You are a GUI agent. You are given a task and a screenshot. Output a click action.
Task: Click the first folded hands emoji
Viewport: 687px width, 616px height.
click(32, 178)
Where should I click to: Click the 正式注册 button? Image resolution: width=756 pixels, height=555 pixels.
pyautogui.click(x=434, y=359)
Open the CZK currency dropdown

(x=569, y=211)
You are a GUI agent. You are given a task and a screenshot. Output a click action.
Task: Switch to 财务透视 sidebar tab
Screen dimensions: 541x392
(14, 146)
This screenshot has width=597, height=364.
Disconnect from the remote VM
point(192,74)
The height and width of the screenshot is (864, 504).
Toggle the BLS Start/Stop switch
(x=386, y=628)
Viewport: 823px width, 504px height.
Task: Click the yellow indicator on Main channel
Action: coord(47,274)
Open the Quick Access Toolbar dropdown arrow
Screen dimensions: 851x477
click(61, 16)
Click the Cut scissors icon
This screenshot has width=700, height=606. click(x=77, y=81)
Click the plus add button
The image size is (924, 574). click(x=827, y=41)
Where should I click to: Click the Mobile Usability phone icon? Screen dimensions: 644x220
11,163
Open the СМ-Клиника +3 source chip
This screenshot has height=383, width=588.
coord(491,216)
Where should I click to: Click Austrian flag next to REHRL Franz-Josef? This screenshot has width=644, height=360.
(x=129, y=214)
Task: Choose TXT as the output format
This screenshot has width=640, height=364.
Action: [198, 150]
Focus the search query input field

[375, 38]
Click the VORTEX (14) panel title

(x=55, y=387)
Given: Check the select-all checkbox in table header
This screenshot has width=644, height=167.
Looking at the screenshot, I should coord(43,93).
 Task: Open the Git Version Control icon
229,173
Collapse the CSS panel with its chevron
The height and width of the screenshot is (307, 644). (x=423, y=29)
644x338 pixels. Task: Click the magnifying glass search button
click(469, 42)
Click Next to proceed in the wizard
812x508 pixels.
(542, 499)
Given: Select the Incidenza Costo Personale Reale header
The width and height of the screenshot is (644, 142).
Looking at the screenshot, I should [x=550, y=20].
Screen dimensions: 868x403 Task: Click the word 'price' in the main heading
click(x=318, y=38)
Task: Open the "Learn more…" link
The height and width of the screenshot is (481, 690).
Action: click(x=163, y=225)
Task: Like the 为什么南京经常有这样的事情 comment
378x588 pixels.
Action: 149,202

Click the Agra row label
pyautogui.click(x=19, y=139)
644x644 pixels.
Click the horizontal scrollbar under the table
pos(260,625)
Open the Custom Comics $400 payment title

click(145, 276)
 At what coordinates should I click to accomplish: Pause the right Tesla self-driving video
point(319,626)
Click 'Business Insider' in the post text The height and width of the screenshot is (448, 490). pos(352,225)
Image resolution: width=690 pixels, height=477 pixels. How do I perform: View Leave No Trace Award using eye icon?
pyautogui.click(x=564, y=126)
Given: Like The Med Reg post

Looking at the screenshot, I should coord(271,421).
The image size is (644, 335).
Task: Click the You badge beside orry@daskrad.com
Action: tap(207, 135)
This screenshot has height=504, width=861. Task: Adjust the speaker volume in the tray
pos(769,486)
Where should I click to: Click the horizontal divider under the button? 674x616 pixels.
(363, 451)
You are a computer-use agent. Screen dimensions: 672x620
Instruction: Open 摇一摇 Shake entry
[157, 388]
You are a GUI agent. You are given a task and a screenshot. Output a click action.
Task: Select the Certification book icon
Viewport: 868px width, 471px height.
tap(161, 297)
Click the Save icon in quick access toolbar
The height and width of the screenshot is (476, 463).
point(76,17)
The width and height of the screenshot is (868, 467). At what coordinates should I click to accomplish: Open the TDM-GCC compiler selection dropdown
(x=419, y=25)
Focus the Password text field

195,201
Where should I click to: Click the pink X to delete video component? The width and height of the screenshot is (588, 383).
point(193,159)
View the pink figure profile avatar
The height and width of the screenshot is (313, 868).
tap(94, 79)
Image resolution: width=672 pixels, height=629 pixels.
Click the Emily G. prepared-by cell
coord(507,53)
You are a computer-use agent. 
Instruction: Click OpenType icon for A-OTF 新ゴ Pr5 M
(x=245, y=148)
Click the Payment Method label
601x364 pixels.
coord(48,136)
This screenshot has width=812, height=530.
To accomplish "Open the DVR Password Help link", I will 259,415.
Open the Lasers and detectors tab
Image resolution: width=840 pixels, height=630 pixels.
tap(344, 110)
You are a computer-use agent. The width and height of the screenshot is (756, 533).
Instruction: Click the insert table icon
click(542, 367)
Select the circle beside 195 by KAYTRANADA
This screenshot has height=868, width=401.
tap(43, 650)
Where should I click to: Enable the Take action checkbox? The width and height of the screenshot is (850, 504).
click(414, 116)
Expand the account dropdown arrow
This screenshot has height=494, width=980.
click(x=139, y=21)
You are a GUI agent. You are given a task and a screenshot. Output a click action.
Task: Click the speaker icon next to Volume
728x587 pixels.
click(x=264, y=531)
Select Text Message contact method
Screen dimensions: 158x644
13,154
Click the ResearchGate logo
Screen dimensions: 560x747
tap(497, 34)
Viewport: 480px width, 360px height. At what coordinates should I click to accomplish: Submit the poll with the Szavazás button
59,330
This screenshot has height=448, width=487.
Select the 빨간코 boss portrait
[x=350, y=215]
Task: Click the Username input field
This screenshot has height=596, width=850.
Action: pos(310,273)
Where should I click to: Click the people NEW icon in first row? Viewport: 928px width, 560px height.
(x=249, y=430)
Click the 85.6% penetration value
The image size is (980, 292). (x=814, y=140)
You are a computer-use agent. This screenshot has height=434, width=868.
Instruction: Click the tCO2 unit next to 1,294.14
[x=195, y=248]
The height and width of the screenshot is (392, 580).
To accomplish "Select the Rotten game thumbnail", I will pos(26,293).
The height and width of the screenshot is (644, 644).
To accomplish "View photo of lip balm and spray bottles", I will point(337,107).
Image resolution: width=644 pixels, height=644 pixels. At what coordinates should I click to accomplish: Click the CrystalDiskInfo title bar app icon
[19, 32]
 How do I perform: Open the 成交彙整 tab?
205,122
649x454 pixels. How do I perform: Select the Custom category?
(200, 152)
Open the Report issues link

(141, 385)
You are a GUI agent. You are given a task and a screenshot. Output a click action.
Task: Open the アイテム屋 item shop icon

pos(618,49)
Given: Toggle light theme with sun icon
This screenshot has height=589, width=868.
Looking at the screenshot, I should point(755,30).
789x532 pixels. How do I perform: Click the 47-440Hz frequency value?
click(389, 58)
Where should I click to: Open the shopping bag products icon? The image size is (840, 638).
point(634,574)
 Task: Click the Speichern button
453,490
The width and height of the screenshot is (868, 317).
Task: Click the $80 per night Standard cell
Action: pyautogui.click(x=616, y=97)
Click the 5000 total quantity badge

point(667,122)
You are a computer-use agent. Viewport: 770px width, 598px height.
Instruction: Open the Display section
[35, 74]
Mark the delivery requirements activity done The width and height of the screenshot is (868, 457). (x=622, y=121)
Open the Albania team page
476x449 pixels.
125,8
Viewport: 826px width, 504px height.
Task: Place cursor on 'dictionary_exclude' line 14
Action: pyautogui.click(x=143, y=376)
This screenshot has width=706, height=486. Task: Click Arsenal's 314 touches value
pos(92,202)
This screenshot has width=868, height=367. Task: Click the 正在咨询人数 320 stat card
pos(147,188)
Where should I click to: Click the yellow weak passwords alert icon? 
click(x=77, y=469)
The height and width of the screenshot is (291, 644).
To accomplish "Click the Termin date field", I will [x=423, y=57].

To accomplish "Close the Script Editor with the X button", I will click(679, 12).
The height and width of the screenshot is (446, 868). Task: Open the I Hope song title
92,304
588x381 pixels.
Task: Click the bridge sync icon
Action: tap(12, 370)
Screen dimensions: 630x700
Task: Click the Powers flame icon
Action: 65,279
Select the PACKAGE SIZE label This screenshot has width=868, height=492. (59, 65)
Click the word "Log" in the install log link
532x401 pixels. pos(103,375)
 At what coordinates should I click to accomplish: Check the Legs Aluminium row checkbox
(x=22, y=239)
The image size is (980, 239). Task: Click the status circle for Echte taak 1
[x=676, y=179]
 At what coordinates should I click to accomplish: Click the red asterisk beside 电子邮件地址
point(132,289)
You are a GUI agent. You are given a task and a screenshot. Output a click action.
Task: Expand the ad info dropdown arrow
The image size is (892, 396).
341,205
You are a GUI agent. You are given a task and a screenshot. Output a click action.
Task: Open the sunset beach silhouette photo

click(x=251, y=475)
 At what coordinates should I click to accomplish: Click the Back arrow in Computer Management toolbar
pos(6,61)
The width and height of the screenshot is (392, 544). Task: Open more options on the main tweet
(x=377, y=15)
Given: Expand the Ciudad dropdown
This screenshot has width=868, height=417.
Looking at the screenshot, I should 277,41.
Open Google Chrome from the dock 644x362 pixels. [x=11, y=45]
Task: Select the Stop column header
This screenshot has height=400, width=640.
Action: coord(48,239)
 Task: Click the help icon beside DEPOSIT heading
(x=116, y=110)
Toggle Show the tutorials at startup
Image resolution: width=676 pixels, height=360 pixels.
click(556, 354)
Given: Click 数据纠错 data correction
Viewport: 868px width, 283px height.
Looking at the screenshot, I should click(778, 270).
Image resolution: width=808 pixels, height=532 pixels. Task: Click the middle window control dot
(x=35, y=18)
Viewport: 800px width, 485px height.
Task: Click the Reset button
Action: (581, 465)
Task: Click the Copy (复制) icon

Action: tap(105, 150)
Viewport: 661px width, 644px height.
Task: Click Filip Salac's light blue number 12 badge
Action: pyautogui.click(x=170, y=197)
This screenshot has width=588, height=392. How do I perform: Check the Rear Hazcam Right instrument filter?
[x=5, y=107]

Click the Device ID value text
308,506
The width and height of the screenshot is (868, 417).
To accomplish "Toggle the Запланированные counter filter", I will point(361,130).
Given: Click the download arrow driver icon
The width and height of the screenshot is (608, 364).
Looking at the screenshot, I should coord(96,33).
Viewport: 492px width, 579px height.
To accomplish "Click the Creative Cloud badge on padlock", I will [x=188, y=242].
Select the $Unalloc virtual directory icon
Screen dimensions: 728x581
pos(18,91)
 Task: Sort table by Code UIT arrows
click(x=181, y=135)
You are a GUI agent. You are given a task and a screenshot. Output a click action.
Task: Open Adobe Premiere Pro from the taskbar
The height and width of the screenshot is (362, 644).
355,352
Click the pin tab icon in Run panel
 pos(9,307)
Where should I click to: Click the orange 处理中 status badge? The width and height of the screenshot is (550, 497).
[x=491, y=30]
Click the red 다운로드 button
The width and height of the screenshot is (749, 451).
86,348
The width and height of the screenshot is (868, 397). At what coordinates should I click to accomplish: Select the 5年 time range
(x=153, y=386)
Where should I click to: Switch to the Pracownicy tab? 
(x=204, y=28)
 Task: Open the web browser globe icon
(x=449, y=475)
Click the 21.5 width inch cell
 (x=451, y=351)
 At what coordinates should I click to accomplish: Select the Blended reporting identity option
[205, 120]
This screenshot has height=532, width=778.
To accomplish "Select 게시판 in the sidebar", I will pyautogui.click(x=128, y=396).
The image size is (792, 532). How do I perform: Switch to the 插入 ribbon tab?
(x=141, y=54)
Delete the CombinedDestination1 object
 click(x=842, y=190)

* * * * *

Whenever the string "sidebar" occurs in a line of the entries above, copy that line.

__Result of the task__.
Task: Switch to 财务透视 sidebar tab
To accomplish "Select 게시판 in the sidebar", I will pyautogui.click(x=128, y=396).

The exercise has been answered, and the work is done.